- Problem to work on
For the entries below, the expected answer is the line with "Expand the Filters chevron arrow", the line with "684x1280 pixels.", and every line between them, exactly as written, and nothing more.

- Task data
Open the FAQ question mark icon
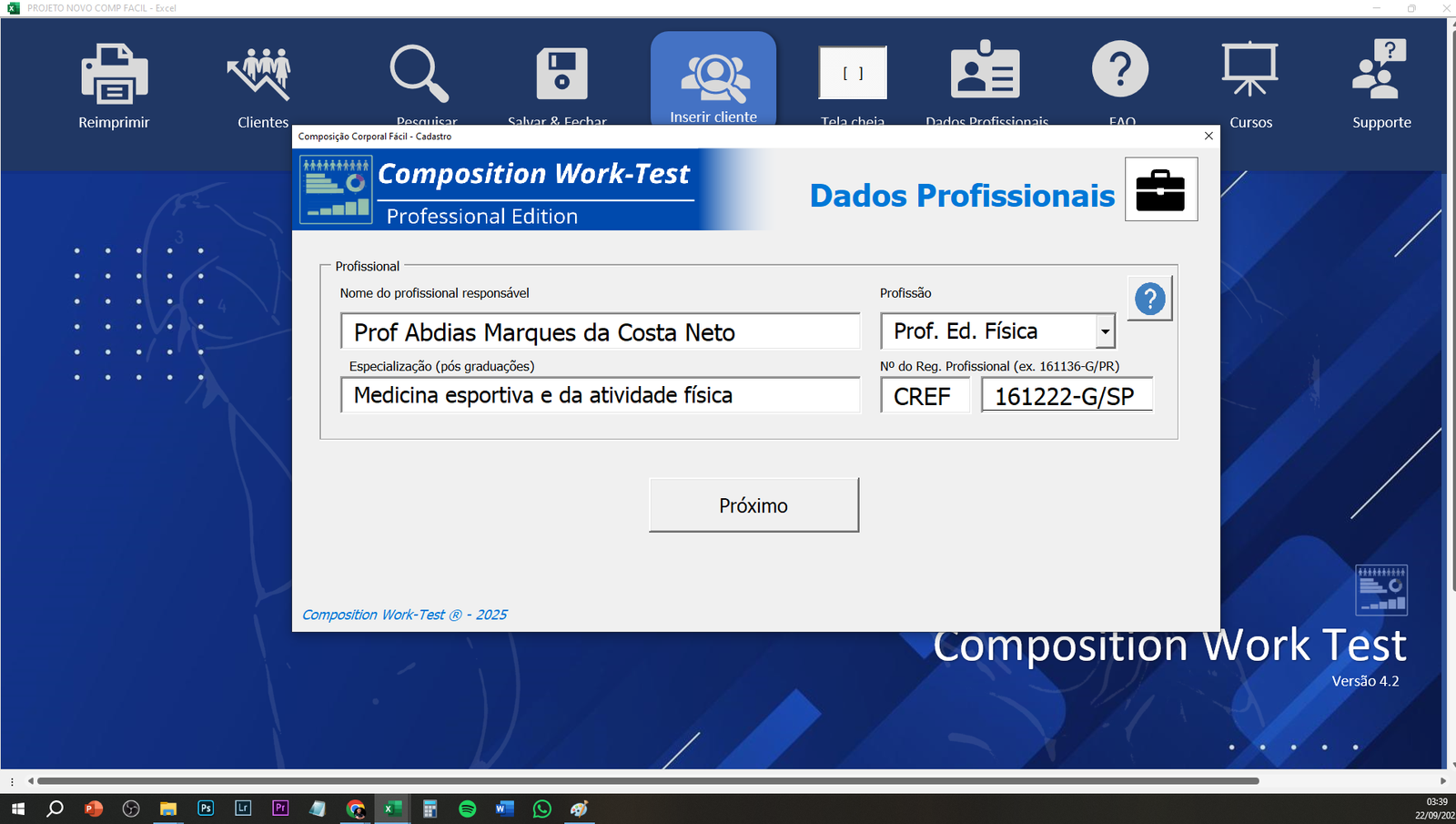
* * *
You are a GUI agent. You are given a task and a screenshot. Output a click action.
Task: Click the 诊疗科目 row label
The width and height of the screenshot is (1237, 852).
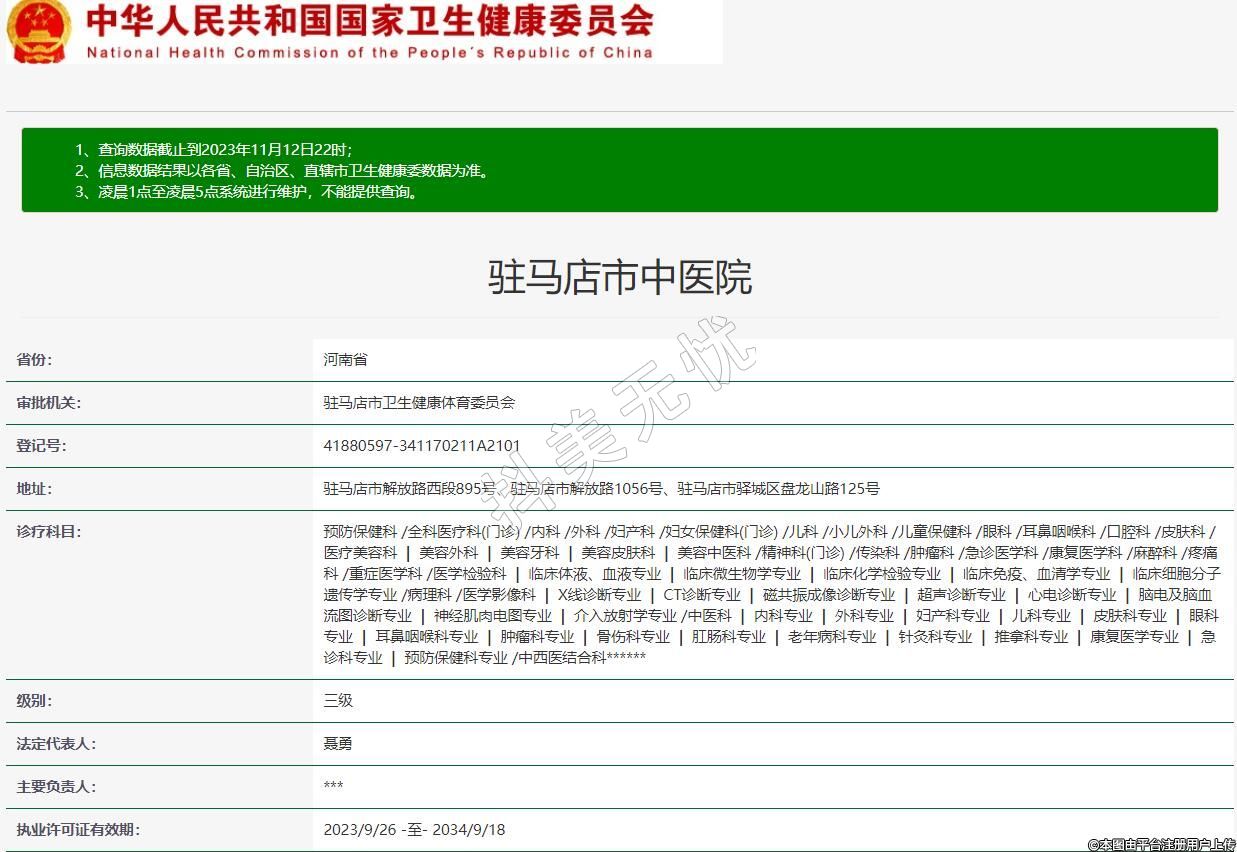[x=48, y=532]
---
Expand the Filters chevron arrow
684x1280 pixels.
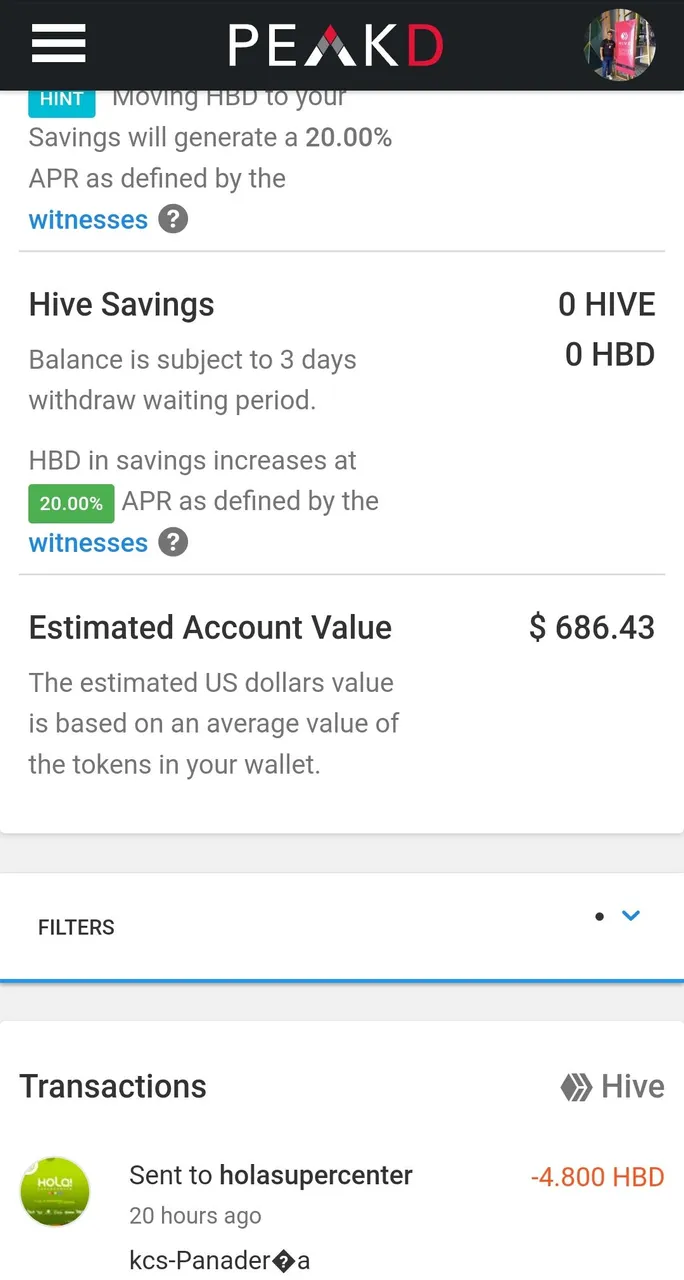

- Expected answer
Expand the Filters chevron arrow
684x1280 pixels.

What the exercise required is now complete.